-- Opening Marker --

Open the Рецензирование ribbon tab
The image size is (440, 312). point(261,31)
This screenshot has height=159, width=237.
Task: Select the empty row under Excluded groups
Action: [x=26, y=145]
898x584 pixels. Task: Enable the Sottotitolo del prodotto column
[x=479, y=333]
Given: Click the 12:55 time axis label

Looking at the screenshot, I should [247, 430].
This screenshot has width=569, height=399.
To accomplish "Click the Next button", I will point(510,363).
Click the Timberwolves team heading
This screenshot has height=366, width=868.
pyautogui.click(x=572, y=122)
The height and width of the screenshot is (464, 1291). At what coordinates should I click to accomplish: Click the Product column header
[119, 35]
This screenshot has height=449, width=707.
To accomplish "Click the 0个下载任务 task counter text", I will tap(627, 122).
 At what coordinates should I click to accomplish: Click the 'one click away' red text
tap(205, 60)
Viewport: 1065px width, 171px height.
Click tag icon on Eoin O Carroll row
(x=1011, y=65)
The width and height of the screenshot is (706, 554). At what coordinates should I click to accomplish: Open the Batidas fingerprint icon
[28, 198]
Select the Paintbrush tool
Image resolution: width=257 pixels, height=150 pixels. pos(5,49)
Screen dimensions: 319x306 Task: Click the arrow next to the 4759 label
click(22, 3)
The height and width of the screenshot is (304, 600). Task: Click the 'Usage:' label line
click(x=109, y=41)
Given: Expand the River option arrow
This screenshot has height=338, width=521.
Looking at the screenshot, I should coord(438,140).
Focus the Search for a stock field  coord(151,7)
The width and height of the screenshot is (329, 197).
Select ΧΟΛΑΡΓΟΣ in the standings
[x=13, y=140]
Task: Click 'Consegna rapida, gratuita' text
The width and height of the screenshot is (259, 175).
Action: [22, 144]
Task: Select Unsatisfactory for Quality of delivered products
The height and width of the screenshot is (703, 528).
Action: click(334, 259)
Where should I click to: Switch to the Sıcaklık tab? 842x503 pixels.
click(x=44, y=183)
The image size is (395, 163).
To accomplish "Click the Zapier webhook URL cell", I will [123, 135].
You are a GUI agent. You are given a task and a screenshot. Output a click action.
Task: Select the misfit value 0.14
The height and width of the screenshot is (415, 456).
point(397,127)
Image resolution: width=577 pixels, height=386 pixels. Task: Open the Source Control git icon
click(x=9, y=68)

-- Closing Marker --

TASK INSTRUCTIONS:
Reproduce, word for word and in full, only the lines above that start at the line with "The height and width of the screenshot is (304, 600)." and run through the line with "The width and height of the screenshot is (329, 197).", both ends included.

SOLVED EXERCISE:
The height and width of the screenshot is (304, 600). Task: Click the 'Usage:' label line
click(x=109, y=41)
Given: Expand the River option arrow
This screenshot has height=338, width=521.
Looking at the screenshot, I should coord(438,140).
Focus the Search for a stock field  coord(151,7)
The width and height of the screenshot is (329, 197).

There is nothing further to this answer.